“Now when Jesus saw the crowds, He went up on the mountain; and after He sat down, His disciples came to Him. And He opened His mouth and began to teach them,” (Matthew 5:1)
This series will be a brief study on several chapters from the Book of Matthew that I believe speak volumes for the time in which we are living. God is a God of love, grace, justice, righteousness and mercy. His just in all His ways He is patient with us, not wanting anyone to perish, but everyone to come to repentance (2 Peter 3:9).
A biblical prophet, it has been said, is not one who sees into the future, as stargazers and crystal ball readers purport to do. Rather, he’s one who sees things in the present that others are blind to. And a prophet is one who warns us of what will happen in the future if we don’t mend our ways.—Chuck Colson, True Spirituality
In the Gospel of Matthew, he gives us the words and works of Jesus Christ, “the son of David, the son of Abraham” (Matt. 1:1). The church is the place where transformative good news should be proclaimed and heard. Most of us are familiar with the story of Christ birth, the calling of His disciples, and the many stories of healing and deliverance as told through the lens of Matthew, Mark and Luke in the synoptic gospels which describe events from a similar point of view.

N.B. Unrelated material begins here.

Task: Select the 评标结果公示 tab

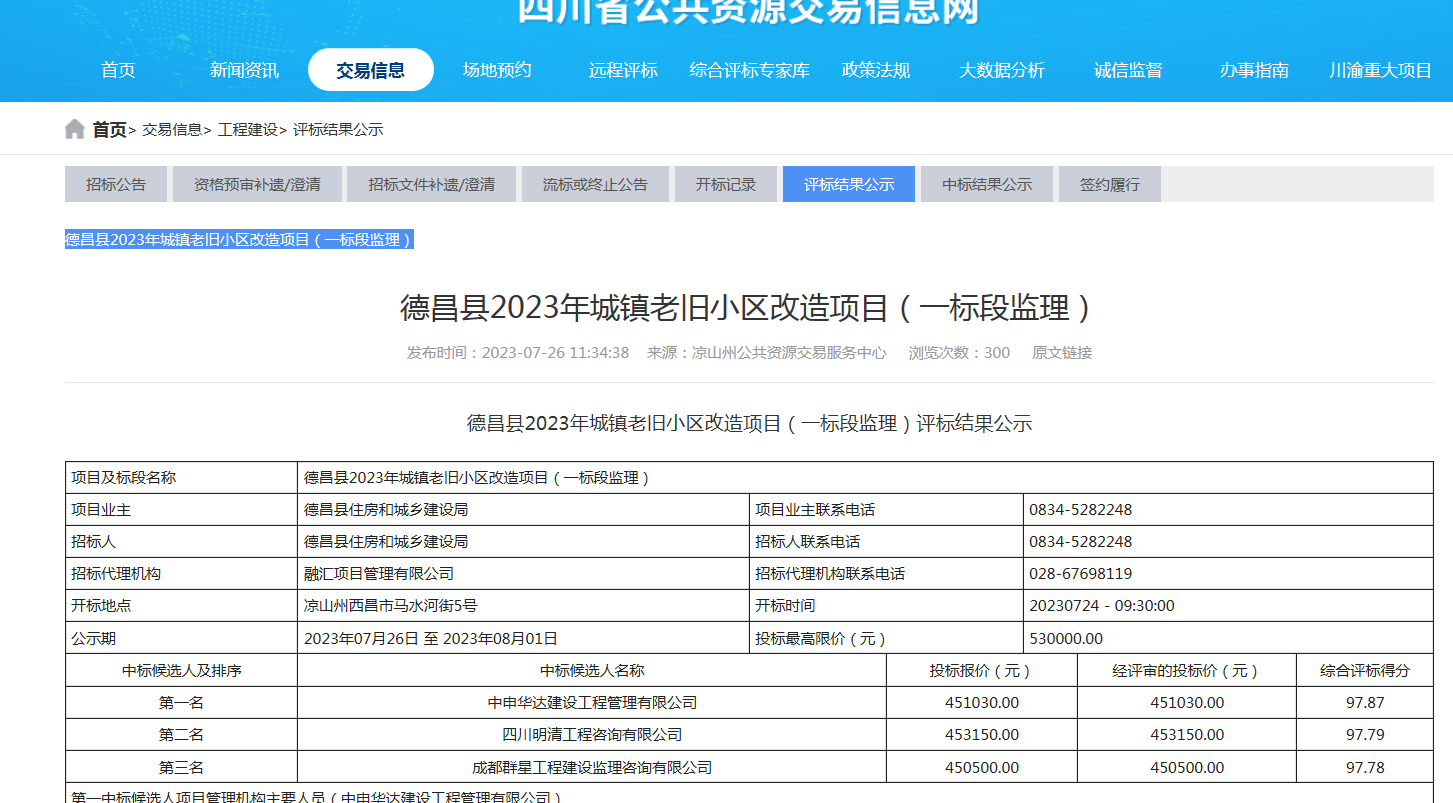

We live in a culture rapidly changing in front of our eyes, and a nation that has sustained significant loss. At the moment we are facing life-threatening forces of destruction, including global climate change, environmental degradation, racial tensions, deepening inequity between the few who are privileged and the many who suffer in poverty, a global pandemic, Russian-Ukrainian war, growing inflation, and the rise of authoritarian regimes in formerly democratic societies.unbelievable culture wars, political upheaval, The most significant changes looming over everything else is the impact of Covid-19 on the economy, education and mental health. And the January 6, 2021 attack on the U.S. Capital.
On January 6, 2021, the U.S. Capital was attacked by an angry mob of supporters of former Republican President Donald J. Trump. I was setting in my home at the time shocked by the events unfolding at the Capital. The attack disrupted a joint session of Congress convened to certify the results of the presidential election of 2020, which Trump had lost to Joe Biden. Its goal was to protest and prevent a legitimate president-elect from assuming office. The attack was widely regarded as an insurrection or attempted coup d’état.
“Let no man think himself to be holy because he is not tempted, for the holiest and highest in life have the most temptations. How much higher the hills, so how much higher the life is, so much the stronger is the temptation of the enemy.”–John Wycliffe
The Holy Spirit used Matthew to accomplish three important tasks as a bridge builder, biographer, and a believer. Matthew is the only gospel writer to use the word church to describe believers (16:18;18:17). The Greek word translated church means “a called-out assembly.” Called out of what? “But you are a chosen people, a royal priesthood, a holy nation, a people for God’s own possession, so that you may proclaim the excellencies of Him who has called you out of darkness into His marvelous light; for you once were not a people, but now you are the people of God; you had not received mercy, but now you have received mercy” (1 Pet. 2:9-10). As we have received mercy, we are walk as children of light” proclaiming the excellencies of Christ. Because we have received mercy we must learn to show mercy to others as Scripture commands.
Each year, I endeavor to share a prophetic perspective for the coming new year based upon what I sense the Holy Spirit is revealing to God’s people. In 2019, I along with other prophetic voices shared that we entered into a new era in the church. I sensed the church would be crossing a threshold into a new movement of righteousness. The Holy Spirit would be emphasizing the righteousness of God in 2019 and beyond. “The LORD is righteous in all his ways and faithful in all he does.” (Ps. 145:17). With that in mind I blogged incessantly about righteousness with an emphasis on justice.
So let’s begin this series with Matthew chapter 5, The Sermon on the Mount; The Beatitudes. So little is taught in our local churches on The Beatitudes. In August 2016, I wrote a post Getting Back To The Basics, in which I talked about the need for the church to get back to teaching the gospel message and Kingdom principles. The Kingdom is fast approaching. Luke 17:21 says, “For behold, the kingdom of God is in your midst.”
Matthew Chapter 4 says, after Jesus had been tested in the wilderness, He began to preach, “Repent, for the kingdom of heaven has come near.” He called His first disciples and “went throughout Galilee, teaching in their synagogues, proclaiming the good news of the kingdom, and healing every disease and sickness among the people.”
In the next post I will talk about the Beatitudes. I like to think of them as the attitudes we should display as Christians in our everyday life.
Minister A. Francine Green
Note: All Scriptures are taken from the New American Standard Bible unless otherwise noted.